━━━ TEXTO FORNECIDO

O Movimento dos Trabalhadores Rurais Sem Terra, segundo
ele, utiliza uma "tática diabólica"
ao mobilizar "gente muito pobre"
e reunir, na linha de frente de suas
ações, mulheres e crianças. "Qualquer ação das autoridades contra
acampamentos e marchas dos
pobres abala a consciência culpada das classes médias." Leia a seguir trechos da entrevista.
(RC)
Folha - Há uma situação de desordem ou caos social no país?
Leôncio Martins Rodrigues - Os
dois termos me parecem fortes.
Acho melhor falar num aumento
da tensão social ocasionada por
uma situação de tipo estrutural
-desemprego e criminalidade,
principalmente- e por um processo de mobilização e pressão direta sobre as instituições.

━━━━━━
━━━ TRECHO DA LISTAGEM

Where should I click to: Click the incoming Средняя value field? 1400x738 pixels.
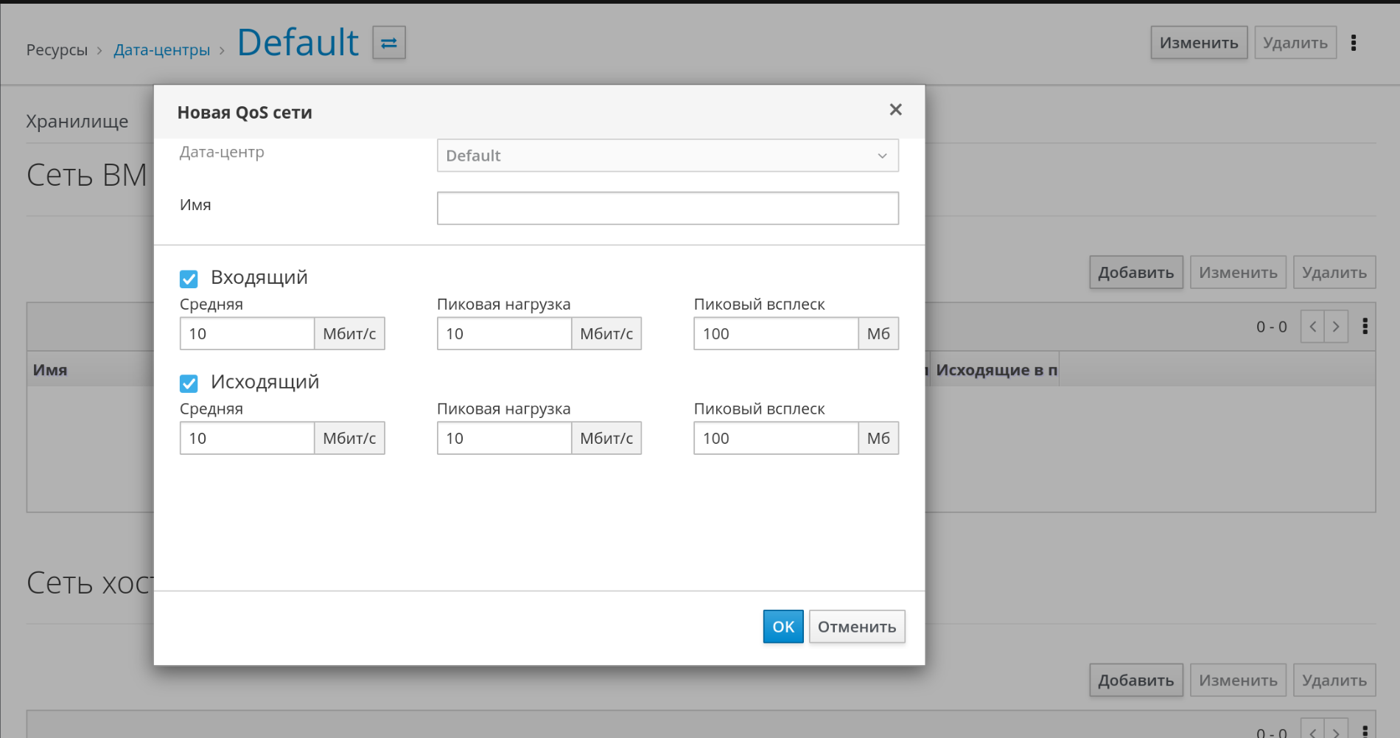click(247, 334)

━━━━━━
━━━ TRECHO DA LISTAGEM

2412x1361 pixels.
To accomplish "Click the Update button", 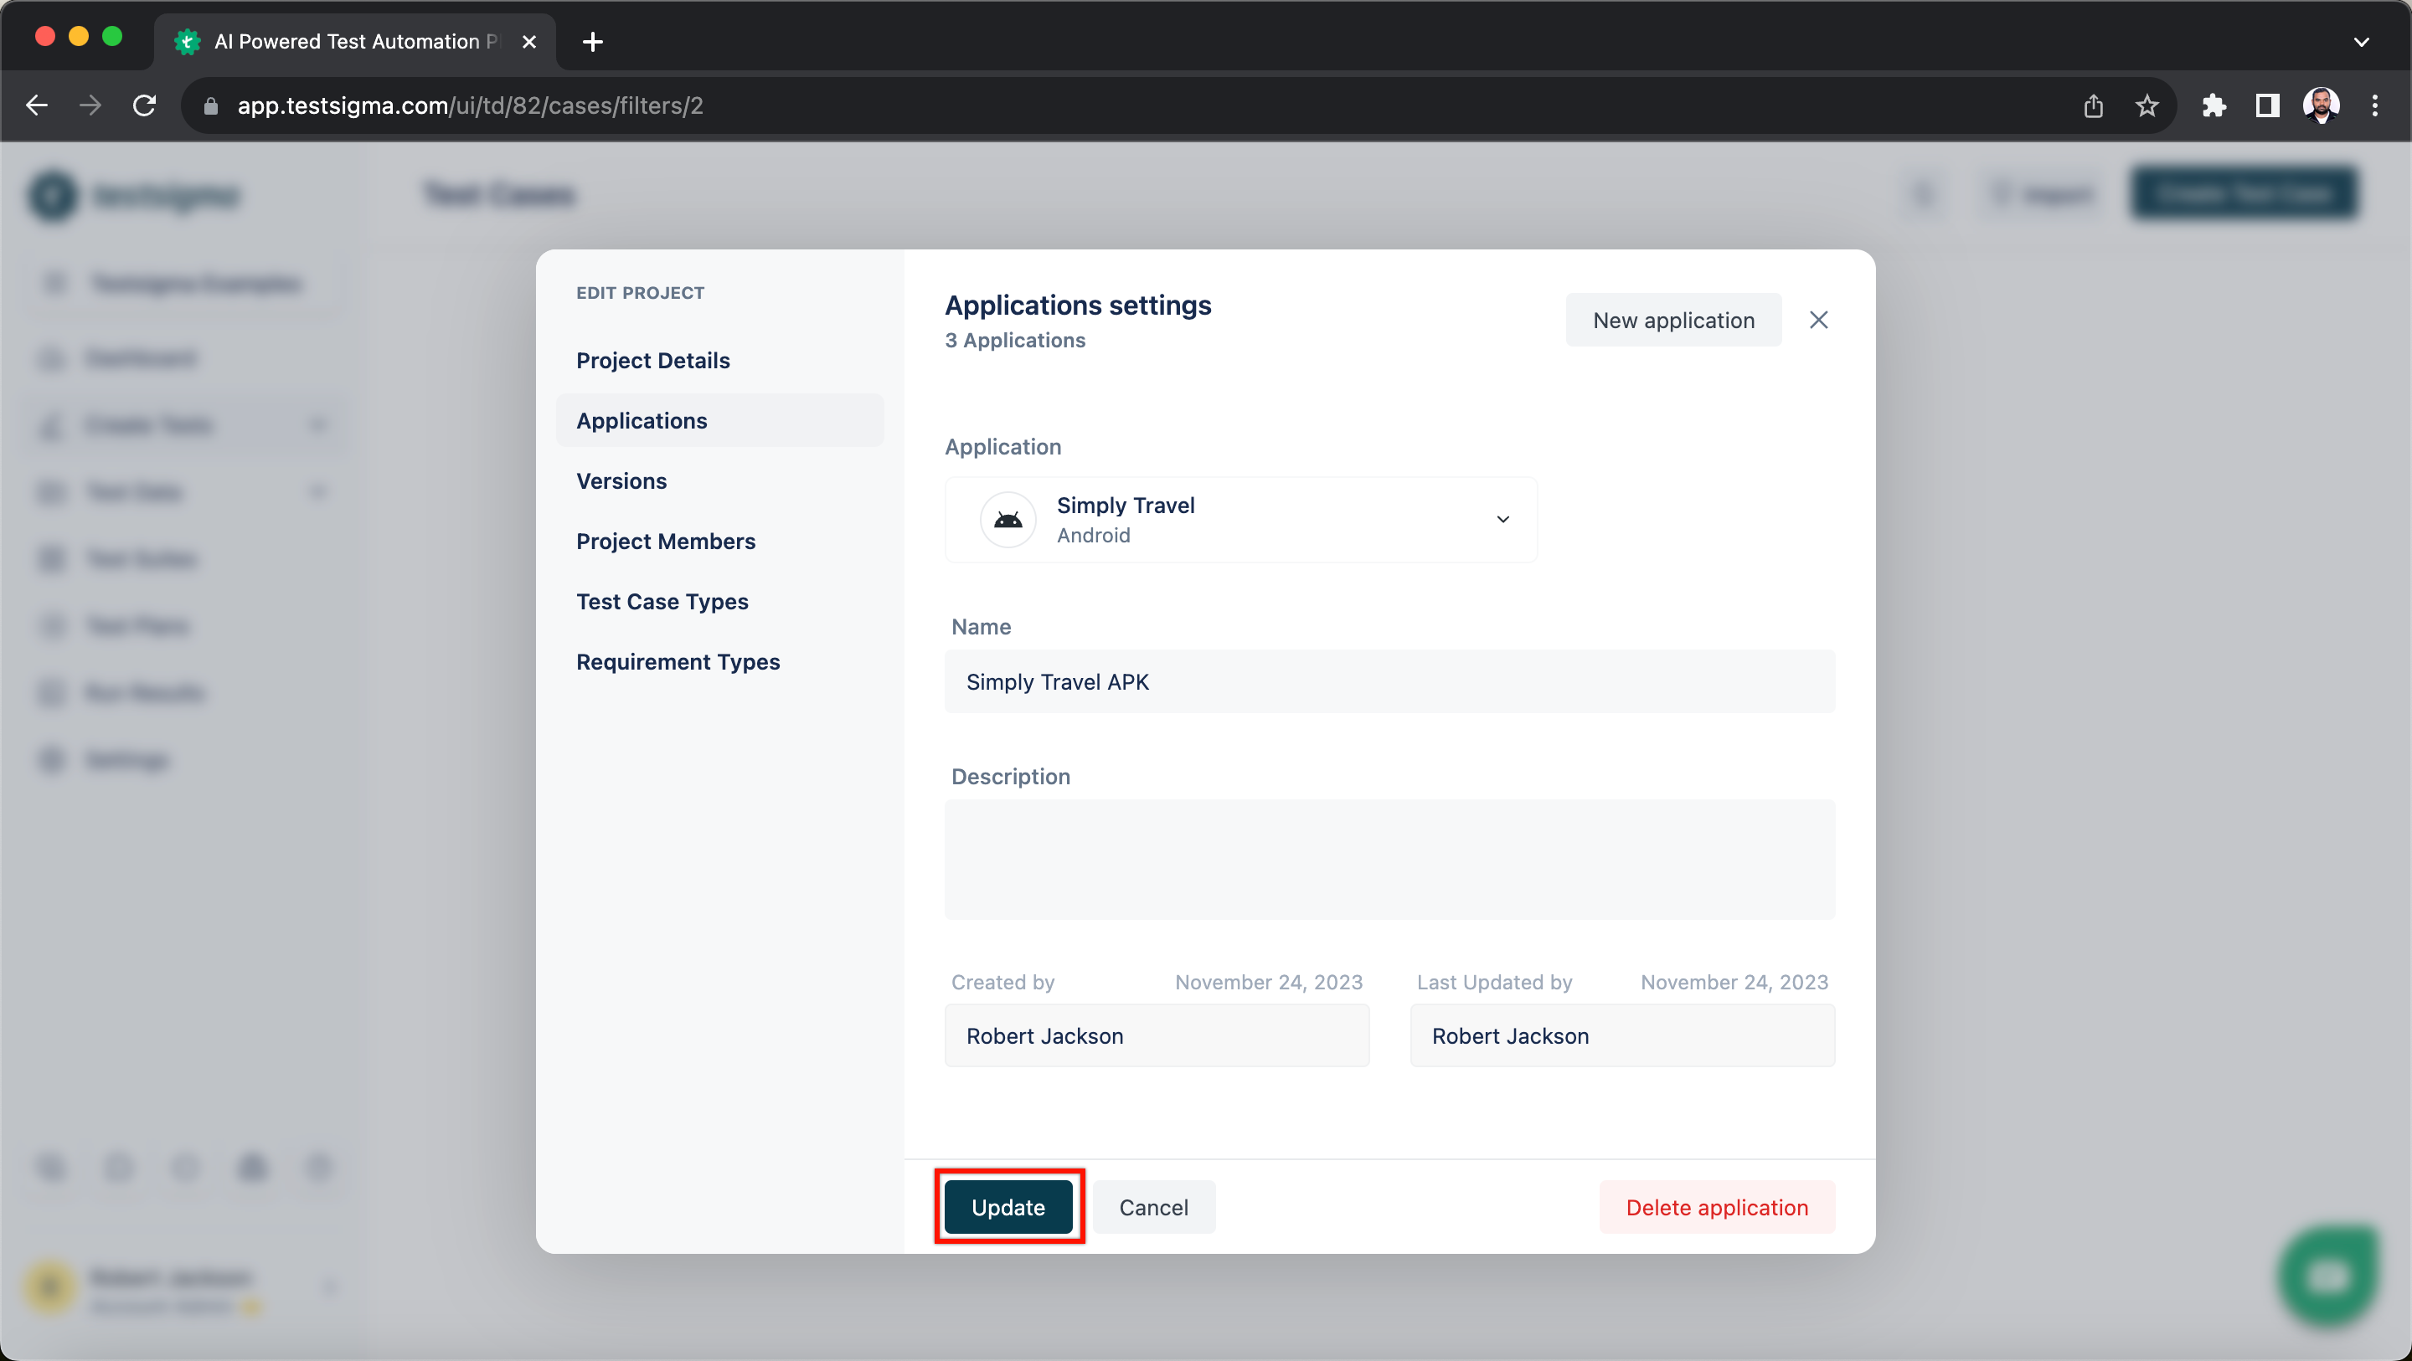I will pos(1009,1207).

━━━━━━

ENUNCIADO DA TAREFA
Transcreva do texto fornecido o trecho entre "O Movimento dos" e "trechos da entrevista.", incluindo essas palavras. A listagem não tem nenhuma relação com esta atividade.

RESPOSTA DO EXERCÍCIO
O Movimento dos Trabalhadores Rurais Sem Terra, segundo
ele, utiliza uma "tática diabólica"
ao mobilizar "gente muito pobre"
e reunir, na linha de frente de suas
ações, mulheres e crianças. "Qualquer ação das autoridades contra
acampamentos e marchas dos
pobres abala a consciência culpada das classes médias." Leia a seguir trechos da entrevista.